:: Records to process ::

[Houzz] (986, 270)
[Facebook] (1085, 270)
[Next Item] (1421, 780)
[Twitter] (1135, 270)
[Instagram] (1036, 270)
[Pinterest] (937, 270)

:::

_Requirement_. Please set down each of the entries above exactly as given.

_Answer for this exercise_.
[Houzz] (986, 270)
[Facebook] (1085, 270)
[Next Item] (1421, 780)
[Twitter] (1135, 270)
[Instagram] (1036, 270)
[Pinterest] (937, 270)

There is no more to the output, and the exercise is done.